The NOP poll of 2,000 people representative of the British public was conducted for Marie Stopes and sexual health charity Interact Worldwide to highlight World Aids Day today.
The results show that, 20 years into the pandemic, many British people are still prejudiced against those with Aids or HIV and ignorant of the risks.
A total of 41 per cent believe that asylum seekers should not be allowed to stay in the UK if they have Aids or HIV, and 26 per cent believe they should be told if someone in their community carries the virus. Around 60 per cent admitted they would have more sympathy for someone who contracted the disease through a blood transfusion than through promiscuous sex.
Patricia Hindmarsh, Marie Stopes International's external relations director, commented: "This shows that people are making judgements and assigning 'blame-worthiness' in their response to the disease. Aids doesn't discriminate - people do."
This view is backed up by the fact that 21 per cent of respondents agreed with the statement: "It's people's own fault if they get Aids or HIV." There is still a common misconception that HIV/Aids only affects minority groups such as gay men, drug users and prostitutes. Nearly half of those questioned think they are not at risk.
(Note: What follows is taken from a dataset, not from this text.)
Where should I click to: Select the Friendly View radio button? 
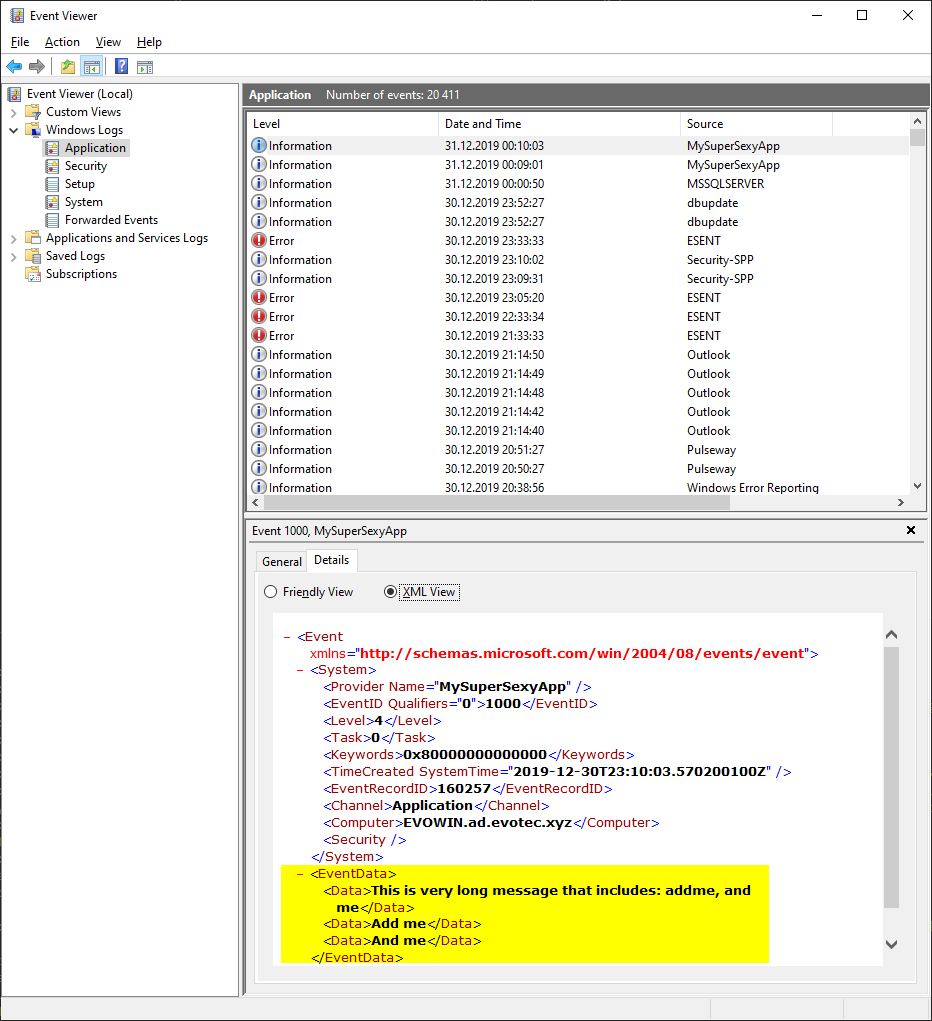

Ros Davies, chief executive of Interact Worldwide, said: "The latest figures from the World Health Organisation and UNAIDS show that HIV infection is now the fastest growing serious health condition in the UK and many other countries across the globe, where women are particularly at risk of becoming HIV positive."
Both charities are now calling for a government-funded campaign to improve public awareness. Hindmarsh added: "The last significant campaign was in the mid-1980s and two generations of young people have become sexually active since then. This should be a priority."